AI Made Individuals 10x Faster. Teams Are Still Stuck.
Organizations are pouring money into AI seats expecting a productivity revolution and getting only localized speedups. The real payoff requires restructuring collaboration interfaces, not just node performance—a lesson that separates teams who actually ship faster from those who just generate more drafts.
Individual workflows have been supercharged by AI, but organizational throughput remains flat because the real constraints are the dependencies between people—reviews, approvals, and handoffs. Three classic distributed-systems laws explain the ceiling: Amdahl's Law caps speedup at the non-parallelizable collaboration portion, Brooks's Law shows communication costs grow quadratically with headcount, and the Theory of Constraints proves that accelerating non-bottleneck nodes only piles up queues. AI was applied to the nodes while the edges stayed untouched.
The fix is to service-enable upstream capabilities so downstream teams can self-serve instead of waiting. A design team giving marketing a skill to generate its own materials, or a data team exposing a self-service dashboard builder, turns a blocking dependency into an API call. This mirrors Amazon's 2002 API mandate, but today the marginal cost of writing a skill is low enough that teams can start without a CEO's decree.
A common fear is that teaching colleagues will make you redundant.

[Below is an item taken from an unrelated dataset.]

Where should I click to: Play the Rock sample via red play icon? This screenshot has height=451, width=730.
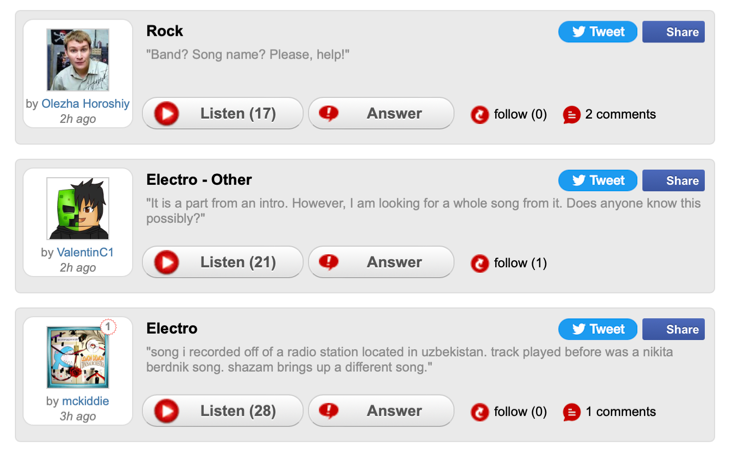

The shift is from a ticketing model—where your value is measured in tickets processed—to a PR model, where you become the owner of a specification. Anthropic's content design team did this with Clontent, an internal agent that handles 70% of copy tasks and escalates judgment calls to humans, making the team's expertise more visible, not less. The approach has clear boundaries: don't skill-ify decisions that require accountability, low-frequency collaborations, or anything that won't have a dedicated maintainer.

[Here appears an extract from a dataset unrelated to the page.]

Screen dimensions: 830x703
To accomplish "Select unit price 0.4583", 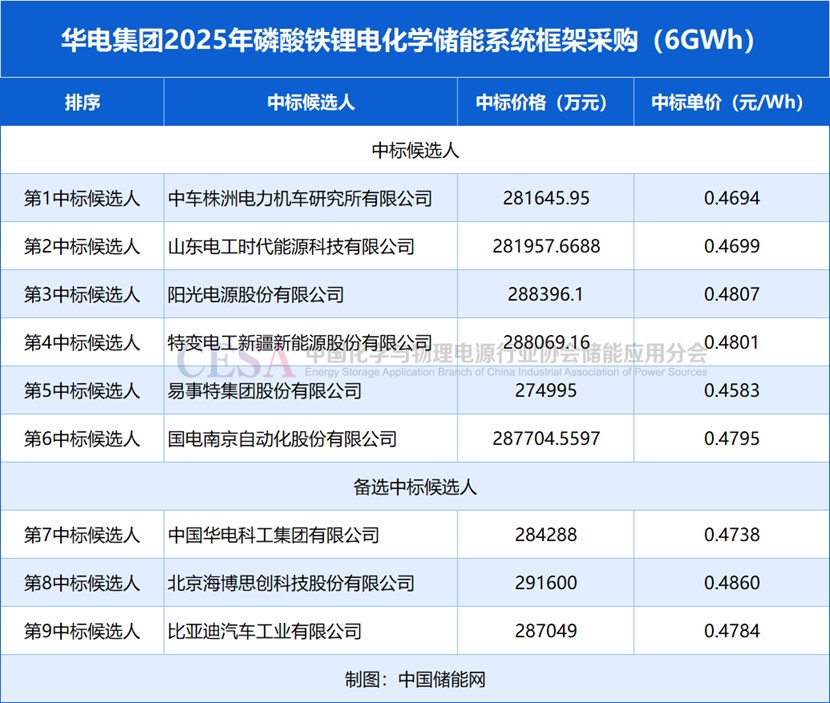I will click(x=731, y=390).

AI's biggest organizational leverage may not be accelerating existing tasks but increasing the parallelizable fraction p—turning cross-team negotiations into single-person judgments.
The marginal cost of service-enabling a capability has dropped so far that the bottleneck is no longer technical feasibility but the political will to expose interfaces.
A 70% draft with a cheap human merge step yields higher throughput than a 100% solution that requires queuing; this inverts the traditional quality-first instinct in enterprise workflows.
Unmaintained skills are more dangerous than no skills because errors accumulate silently once manual review is bypassed, creating a false sense of automation safety.
The PR model of collaboration makes expertise more visible as usage scales—counter to the intuition that self-service tools diminish the expert's role.
Organizational structure follows interface design: when local teams start exposing self-service skills, the actual collaboration graph begins to reshape before any formal reorg is announced.